**Supplied material**
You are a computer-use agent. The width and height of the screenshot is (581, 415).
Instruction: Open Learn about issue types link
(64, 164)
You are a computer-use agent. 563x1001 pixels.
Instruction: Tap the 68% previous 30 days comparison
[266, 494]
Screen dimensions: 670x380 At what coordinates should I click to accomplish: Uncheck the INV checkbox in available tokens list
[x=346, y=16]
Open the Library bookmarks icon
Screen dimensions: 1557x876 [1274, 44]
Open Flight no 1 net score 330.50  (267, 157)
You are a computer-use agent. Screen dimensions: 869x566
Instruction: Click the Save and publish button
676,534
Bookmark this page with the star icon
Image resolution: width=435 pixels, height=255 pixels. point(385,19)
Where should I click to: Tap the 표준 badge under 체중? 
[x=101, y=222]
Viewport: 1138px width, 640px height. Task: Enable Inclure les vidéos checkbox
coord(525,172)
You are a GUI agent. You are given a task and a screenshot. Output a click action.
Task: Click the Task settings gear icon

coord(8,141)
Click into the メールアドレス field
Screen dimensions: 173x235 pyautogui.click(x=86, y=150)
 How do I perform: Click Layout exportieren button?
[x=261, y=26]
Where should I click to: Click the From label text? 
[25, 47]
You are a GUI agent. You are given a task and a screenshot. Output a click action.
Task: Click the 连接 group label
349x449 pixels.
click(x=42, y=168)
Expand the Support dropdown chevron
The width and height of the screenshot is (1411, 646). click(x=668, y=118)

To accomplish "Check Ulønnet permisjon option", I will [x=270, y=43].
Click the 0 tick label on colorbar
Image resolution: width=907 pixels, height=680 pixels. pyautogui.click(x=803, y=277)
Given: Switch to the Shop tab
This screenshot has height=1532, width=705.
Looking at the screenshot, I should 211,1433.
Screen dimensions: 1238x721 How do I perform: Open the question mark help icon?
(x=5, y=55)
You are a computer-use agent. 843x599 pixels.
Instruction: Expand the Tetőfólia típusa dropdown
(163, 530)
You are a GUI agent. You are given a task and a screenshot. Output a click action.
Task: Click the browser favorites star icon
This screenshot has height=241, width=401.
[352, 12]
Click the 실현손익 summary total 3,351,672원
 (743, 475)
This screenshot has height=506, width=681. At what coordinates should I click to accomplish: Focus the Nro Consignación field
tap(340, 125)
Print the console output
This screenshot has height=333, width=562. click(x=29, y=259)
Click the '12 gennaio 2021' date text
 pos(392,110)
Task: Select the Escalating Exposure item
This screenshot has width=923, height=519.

**What you need to do**
What you output should match every line above exactly.

**Solution to this exercise**
You are a computer-use agent. The width and height of the screenshot is (581, 415).
Instruction: Open Learn about issue types link
(64, 164)
You are a computer-use agent. 563x1001 pixels.
Instruction: Tap the 68% previous 30 days comparison
[266, 494]
Screen dimensions: 670x380 At what coordinates should I click to accomplish: Uncheck the INV checkbox in available tokens list
[x=346, y=16]
Open the Library bookmarks icon
Screen dimensions: 1557x876 [1274, 44]
Open Flight no 1 net score 330.50  (267, 157)
You are a computer-use agent. Screen dimensions: 869x566
Instruction: Click the Save and publish button
676,534
Bookmark this page with the star icon
Image resolution: width=435 pixels, height=255 pixels. point(385,19)
Where should I click to: Tap the 표준 badge under 체중? 
[x=101, y=222]
Viewport: 1138px width, 640px height. Task: Enable Inclure les vidéos checkbox
coord(525,172)
You are a GUI agent. You are given a task and a screenshot. Output a click action.
Task: Click the Task settings gear icon

coord(8,141)
Click into the メールアドレス field
Screen dimensions: 173x235 pyautogui.click(x=86, y=150)
 How do I perform: Click Layout exportieren button?
[x=261, y=26]
Where should I click to: Click the From label text? 
[25, 47]
You are a GUI agent. You are given a task and a screenshot. Output a click action.
Task: Click the 连接 group label
349x449 pixels.
click(x=42, y=168)
Expand the Support dropdown chevron
The width and height of the screenshot is (1411, 646). click(x=668, y=118)

To accomplish "Check Ulønnet permisjon option", I will [x=270, y=43].
Click the 0 tick label on colorbar
Image resolution: width=907 pixels, height=680 pixels. pyautogui.click(x=803, y=277)
Given: Switch to the Shop tab
This screenshot has height=1532, width=705.
Looking at the screenshot, I should 211,1433.
Screen dimensions: 1238x721 How do I perform: Open the question mark help icon?
(x=5, y=55)
You are a computer-use agent. 843x599 pixels.
Instruction: Expand the Tetőfólia típusa dropdown
(163, 530)
You are a GUI agent. You are given a task and a screenshot. Output a click action.
Task: Click the browser favorites star icon
This screenshot has height=241, width=401.
[352, 12]
Click the 실현손익 summary total 3,351,672원
 (743, 475)
This screenshot has height=506, width=681. At what coordinates should I click to accomplish: Focus the Nro Consignación field
tap(340, 125)
Print the console output
This screenshot has height=333, width=562. click(x=29, y=259)
Click the '12 gennaio 2021' date text
 pos(392,110)
Task: Select the Escalating Exposure item
This screenshot has width=923, height=519.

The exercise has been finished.